INSTRUCTIONS TO FOLLOW: Which lines below contain the string "height", with uppercase and lowercase treated as different? Copy out each such line in full.

>> Start

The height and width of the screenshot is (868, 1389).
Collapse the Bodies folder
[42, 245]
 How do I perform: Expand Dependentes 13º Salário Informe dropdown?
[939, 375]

>> End

RESPONSE FOR THIS EXERCISE:
The height and width of the screenshot is (868, 1389).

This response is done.